Almost immediately after Lean’s launch, Jeremy Avigad of Carnegie Mellon University began setting it up to write math proofs. Lean and other proof assistant programs, also known as interactive theorem provers, can verify new human-written mathematical proofs, which sometimes span hundreds of pages and can take months to review. The programs can’t come up with new proofs, but by helping to ensure that proofs are error-free, they can allow mathematicians to establish new mathematical facts faster for use in newer proofs. Still, proof assistants were clunky pieces of software that required writing math in an entirely different way. 

To work with proof assistants, mathematicians had to translate problems from plain language into code and create libraries of coded definitions and theorems of basic math concepts. For instance, when Kevin Buzzard, a math professor at Imperial College London, was writing up problem sets to teach his undergraduate students to work with Lean, he quickly ran into an unexpected hurdle. “Lean asked him to prove that 2 is not equal to 1,” Harnett writes. “It’s a statement so clearly true that human beings, in normal conversation, wouldn’t waste a moment justifying it.” But Lean required him to prove inequality before using it.

For a long time, there just wasn’t enough math in Lean’s libraries for it to be useful to mathematicians. And more math couldn’t be coded without more mathematicians using the program. Hartnett shares what it took for some mathematicians to popularize Lean. For instance, in 2018, Buzzard and others set about translating perfectoid spaces into Lean. Coding this sparkly new innovation in arithmetic geometry took them months of work and many thousands of lines of code. And these efforts worked. By 2025, “tens of thousands of users across academia and technology were launching increasingly ambitious projects on top of Lean,” Hartnett writes. This included AI researchers, who had found in Lean in an extensive library of advanced math required to train math-solving AI models such as AlphaProof.

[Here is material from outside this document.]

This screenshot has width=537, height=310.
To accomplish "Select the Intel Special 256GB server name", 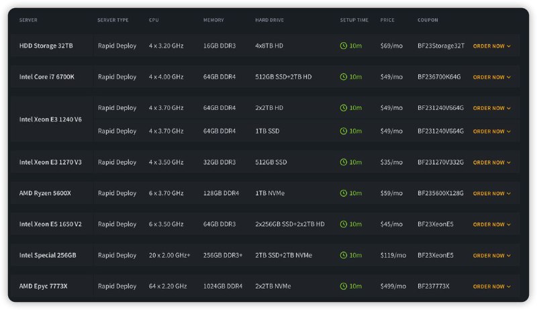I will pyautogui.click(x=48, y=256).
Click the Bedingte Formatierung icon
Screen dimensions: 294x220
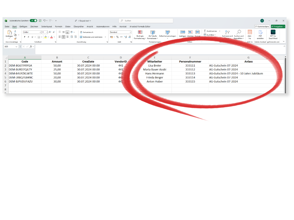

Both de Moura and the mathematicians wanted to build a truth machine, “a computer program that can provide a complete, 100 percent guarantee that a chain of logic is correct,” Hartnett writes. While for de Moura, the truth he was after was to know for sure that the code for computer programs, like Microsoft Word, was correct and bug-free, for mathematicians, a truth machine could make mathematical proof discoveries more rigorous, organized and exact.

In tracing this history, The Proof in the Code jumps between timelines, introducing characters and anecdotes without always clearly stating their importance. This can be confusing for readers, but for the mathematically curious, the book adds an engrossing texture to the story of Lean and its place in a new, recent chapter in the story of math.